Vittoria è rimasta completamente sola, il suo compagno è morto, parte della sua famiglia sta scontando la pena di “internamento libero” nel comune di Porpetto, in Friuli. Suo figlio Lionello è arruolato nelle file dell’esercito italiano, per prestare servizio in un paese in cui la politica e le istituzioni non intendono considerare gli “zingari” parte del proprio tessuto sociale e della propria storia.

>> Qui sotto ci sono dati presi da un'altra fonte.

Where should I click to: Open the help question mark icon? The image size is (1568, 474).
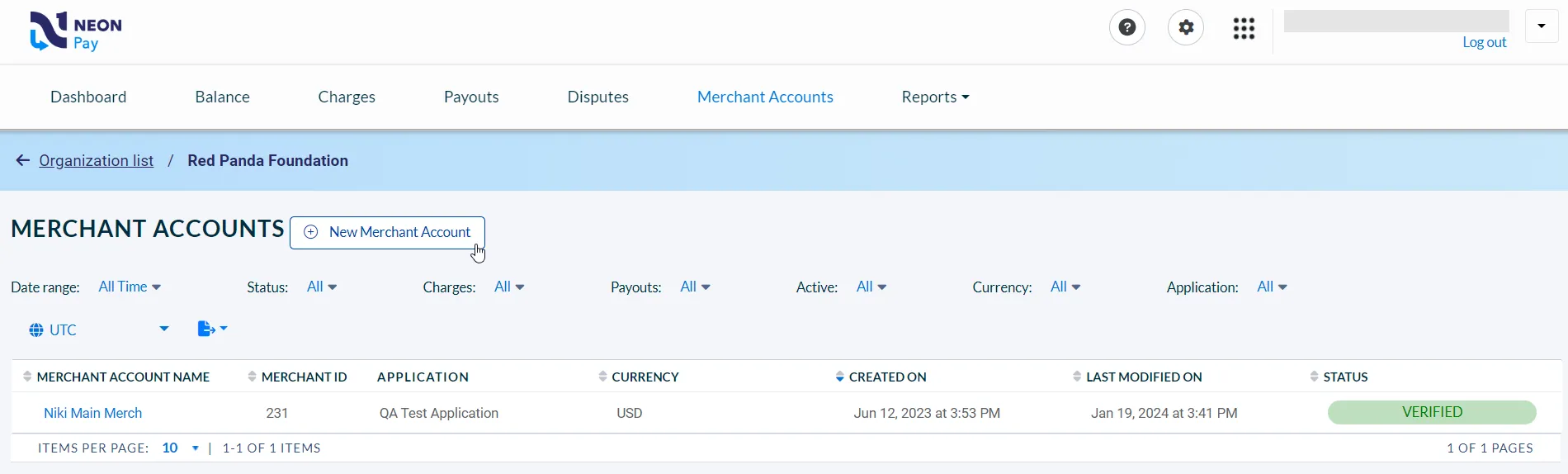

Vittoria viene trasferita in diversi campi di concentramento, prima a Vinchiaturo, in provincia di Campobasso, poi è deportata ad Agnone – nel 1943 – nell’ex convento di San Bernardino. Questo edificio raccoglieva inizialmente ebrei e oppositori politici, poi viene riservato alla detenzione dei soli rom e sinti. Le condizioni di vita in questo campo sono particolarmente dure: non ci sono riscaldamenti né stufette, il vitto è molto scarso, i prigionieri soffrono di malnutrizione e anche le condizioni igienico-sanitarie sono molto precarie.
Durante la prigionia della madre, Lionello è molto preoccupato per le misere condizioni di vita della donna e dal fronte scrive più volte alle istituzioni per chiedere di liberarla. Forse per effetto delle sue preghiere, forse per coincidenza, Vittoria viene scarcerata ma da quel momento di lei non si hanno più notizie nei documenti d’archivio. Si ha testimonianza però delle sorti del figlio, registrato negli elenchi dei deportati nel campo di concentramento nazista di Buchenwald, dove muore a causa di privazioni e sforzi fisici.
La vita di Vittoria Levakovich e della sua famiglia è stata raccontata da Rosa Corbelletto, ricercatrice dell’Università degli Studi di Torino, durante il convegno al Senato che si è tenuto in occasione della Giornata della Memoria: “La deportazione e l’internamento. Storie di donne rom durante il fascismo”.
Durante la ricostruzione della vita di Vittoria, la ricercatrice ha sottolineato l’arbitrarietà dei criteri con cui le istituzioni preposte consideravano la “pericolosità” delle persone deportate, internate e confinate.